What do all these people have in common?
Paul Berman, Peter Beinart, Christopher Hitchens, Michael Ignatieff, Leon Wieseltier, David Remnick, Thomas Friedman, Jacob Weisberg, Adam Michnik, Václav Havel, André Glucksmann, Jean Bethke Elshtain, Michael Walzer.Well, one thing they have in common is that they all crop up in a piece by Tony Judt in the London Review of Books, to exemplify something very bad that has been happening since 9/11, though Judt says the origins of the process go back before 9/11. The something bad? A 'collapse of liberal self-confidence', 'liberal intellectuals... fast becoming a service class', support for the Iraq war and/or war on terror and/or Israel and/or Bush's foreign policy - you know the story. Judt's focus is on American liberalism, but you'll be able to infer from the list of names above that he's willing to extend it more widely. It's a wonder he stopped at those 13 names. He could have added others: Jose Ramos-Horta, Pamela Bone, Nick Cohen, Bernard Kouchner, David Aaronovitch and more.
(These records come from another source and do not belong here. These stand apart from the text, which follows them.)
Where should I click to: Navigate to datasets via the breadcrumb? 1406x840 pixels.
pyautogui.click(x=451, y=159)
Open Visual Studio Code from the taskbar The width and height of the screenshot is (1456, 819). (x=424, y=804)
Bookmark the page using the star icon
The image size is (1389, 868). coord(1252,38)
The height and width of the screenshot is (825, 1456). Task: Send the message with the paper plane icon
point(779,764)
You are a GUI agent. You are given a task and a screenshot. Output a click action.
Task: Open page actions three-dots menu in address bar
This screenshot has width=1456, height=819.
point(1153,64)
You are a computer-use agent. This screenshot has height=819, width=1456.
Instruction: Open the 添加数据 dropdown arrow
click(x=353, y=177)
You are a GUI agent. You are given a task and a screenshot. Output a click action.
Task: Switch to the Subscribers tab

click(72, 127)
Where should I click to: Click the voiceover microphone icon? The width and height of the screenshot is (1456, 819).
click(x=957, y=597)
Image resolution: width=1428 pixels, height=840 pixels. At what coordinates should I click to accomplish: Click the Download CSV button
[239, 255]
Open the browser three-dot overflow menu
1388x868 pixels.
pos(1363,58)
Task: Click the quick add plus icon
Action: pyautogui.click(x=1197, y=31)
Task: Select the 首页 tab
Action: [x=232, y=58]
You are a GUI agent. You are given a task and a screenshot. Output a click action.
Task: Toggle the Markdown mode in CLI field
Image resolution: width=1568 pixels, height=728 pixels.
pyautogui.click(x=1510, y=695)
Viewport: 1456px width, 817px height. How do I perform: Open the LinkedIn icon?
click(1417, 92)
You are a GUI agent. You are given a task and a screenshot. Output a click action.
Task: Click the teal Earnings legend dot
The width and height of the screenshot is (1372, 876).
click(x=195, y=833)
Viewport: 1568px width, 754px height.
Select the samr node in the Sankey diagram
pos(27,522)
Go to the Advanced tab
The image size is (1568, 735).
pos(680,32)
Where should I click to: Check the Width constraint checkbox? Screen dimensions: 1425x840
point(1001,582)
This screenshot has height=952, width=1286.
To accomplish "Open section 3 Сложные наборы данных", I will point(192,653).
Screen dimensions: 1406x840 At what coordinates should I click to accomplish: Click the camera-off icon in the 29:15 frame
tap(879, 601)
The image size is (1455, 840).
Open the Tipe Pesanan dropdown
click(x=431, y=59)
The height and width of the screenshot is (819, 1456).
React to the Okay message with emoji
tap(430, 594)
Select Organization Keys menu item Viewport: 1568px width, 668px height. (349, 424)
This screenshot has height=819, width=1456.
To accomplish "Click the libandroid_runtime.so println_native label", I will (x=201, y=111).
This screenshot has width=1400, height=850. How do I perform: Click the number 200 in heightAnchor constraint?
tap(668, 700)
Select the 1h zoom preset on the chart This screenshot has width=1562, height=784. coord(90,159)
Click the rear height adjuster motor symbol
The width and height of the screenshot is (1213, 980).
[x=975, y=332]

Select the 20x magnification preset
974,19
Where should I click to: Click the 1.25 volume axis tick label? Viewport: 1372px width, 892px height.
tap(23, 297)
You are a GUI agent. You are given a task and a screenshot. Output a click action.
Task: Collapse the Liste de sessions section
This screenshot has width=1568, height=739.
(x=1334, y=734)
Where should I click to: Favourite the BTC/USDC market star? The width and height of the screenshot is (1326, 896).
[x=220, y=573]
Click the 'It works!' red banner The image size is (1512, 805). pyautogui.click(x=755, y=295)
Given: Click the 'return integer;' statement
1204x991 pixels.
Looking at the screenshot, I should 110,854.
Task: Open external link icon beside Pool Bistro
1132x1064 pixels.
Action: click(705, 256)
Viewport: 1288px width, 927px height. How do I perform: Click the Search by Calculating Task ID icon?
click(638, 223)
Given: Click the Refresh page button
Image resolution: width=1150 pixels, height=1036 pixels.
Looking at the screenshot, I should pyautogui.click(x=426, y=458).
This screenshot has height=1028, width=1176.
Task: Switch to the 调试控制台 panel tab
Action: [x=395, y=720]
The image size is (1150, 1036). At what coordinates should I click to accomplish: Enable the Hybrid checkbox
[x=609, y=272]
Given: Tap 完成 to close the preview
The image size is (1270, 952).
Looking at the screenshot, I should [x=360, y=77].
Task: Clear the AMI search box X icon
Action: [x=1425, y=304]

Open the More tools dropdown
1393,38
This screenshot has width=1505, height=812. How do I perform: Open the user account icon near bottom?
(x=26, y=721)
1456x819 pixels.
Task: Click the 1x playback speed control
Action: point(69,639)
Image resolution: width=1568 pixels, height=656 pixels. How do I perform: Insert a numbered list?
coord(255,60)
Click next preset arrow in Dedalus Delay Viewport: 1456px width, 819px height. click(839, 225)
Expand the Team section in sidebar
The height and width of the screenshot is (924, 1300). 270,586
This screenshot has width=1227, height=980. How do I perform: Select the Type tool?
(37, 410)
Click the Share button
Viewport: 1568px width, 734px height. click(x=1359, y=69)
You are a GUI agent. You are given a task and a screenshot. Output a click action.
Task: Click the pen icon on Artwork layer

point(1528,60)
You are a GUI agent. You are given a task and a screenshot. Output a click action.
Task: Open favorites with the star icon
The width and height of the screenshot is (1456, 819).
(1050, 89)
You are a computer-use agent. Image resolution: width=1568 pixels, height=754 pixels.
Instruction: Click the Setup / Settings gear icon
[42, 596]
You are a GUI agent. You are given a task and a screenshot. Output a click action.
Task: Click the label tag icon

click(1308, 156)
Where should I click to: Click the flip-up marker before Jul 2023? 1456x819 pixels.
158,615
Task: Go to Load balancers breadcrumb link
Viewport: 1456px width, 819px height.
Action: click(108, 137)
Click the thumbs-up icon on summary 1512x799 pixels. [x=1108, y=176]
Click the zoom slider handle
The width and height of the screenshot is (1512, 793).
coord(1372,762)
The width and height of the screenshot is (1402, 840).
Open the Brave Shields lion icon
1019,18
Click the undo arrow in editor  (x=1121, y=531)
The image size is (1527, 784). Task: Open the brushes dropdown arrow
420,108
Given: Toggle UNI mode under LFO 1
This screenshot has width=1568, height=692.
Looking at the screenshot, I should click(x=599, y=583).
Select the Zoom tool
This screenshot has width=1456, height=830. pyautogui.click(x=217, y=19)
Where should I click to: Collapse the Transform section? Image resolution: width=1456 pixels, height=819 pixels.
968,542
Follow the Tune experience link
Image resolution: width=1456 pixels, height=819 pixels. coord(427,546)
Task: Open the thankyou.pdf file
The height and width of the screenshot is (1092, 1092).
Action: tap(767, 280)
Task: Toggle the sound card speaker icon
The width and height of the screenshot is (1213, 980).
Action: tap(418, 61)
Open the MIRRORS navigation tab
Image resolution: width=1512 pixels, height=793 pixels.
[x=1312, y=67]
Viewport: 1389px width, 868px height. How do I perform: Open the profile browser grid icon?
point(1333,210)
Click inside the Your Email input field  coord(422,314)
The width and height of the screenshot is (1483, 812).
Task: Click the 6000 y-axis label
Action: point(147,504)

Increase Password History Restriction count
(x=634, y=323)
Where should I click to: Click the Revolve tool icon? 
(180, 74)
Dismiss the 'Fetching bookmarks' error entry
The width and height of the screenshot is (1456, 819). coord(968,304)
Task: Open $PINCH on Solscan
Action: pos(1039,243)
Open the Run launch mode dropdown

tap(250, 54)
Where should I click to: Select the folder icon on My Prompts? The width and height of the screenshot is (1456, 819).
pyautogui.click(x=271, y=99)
Here's the thing, though. While Judt's characterizations of those whom he discusses are far from flattering, he does allow a suggestion of what they themselves might think to peep out, if only to jab it in the eye with a screwdriver:
A commitment to the abstract universalism of 'rights' - and uncompromising ethical stands taken against malign regimes in their name - can lead all too readily to the habit of casting every political choice in binary moral terms.And yet, stop as you read Judt's article to ask what the reference point is, what the set of arguments, against which he finds all these people guilty. Set of arguments: none. Reference point: an unargued assumption that there is simply a right side of all the issues he passes in review, that he is on it, and that the people he names are on the wrong side of them. Talk about binary moral terms; Judt precisely fits the charge he levels. He can't allow that a commitment to the 'universalism of rights' might have led others to different conclusions than his.
It's only one opinion piece, and Judt is only one writer. But what he has written here has a general significance, and one strangely relevant to his chosen subject. For, if you want to reflect on a failure of recent liberalism (in the American sense of that word), it is the current this opinion piece of his represents that you should take note of. Forget - in this context - the Hizbolleft: those who were unembarrassed to hope for a US defeat in Iraq by Saddam's armies, then to express solidarity with an anti-democratic and murderous insurgency, and more lately to do the same with an avowedly anti-Semitic movement opposed to the existence of Israel. More interesting are all those good liberals and leftists of anti-war conviction to whom none of this applies, but for whom, nevertheless, there has been only one truth and one virtue, to be the same as them; and the main object of whose animus, whose almost daily passion, has been - what? - not 'malign regimes', not apologists for terror, certainly not the denizens of the aforesaid Hizbolleft; no, as demonstrated again here by Tony Judt, that main object has been the segment of the liberal-left (when they allow that we do actually remain liberal or left) which has taken a view on current international conflicts that is opposed to theirs. What a sorry debacle. (Thanks: DB.)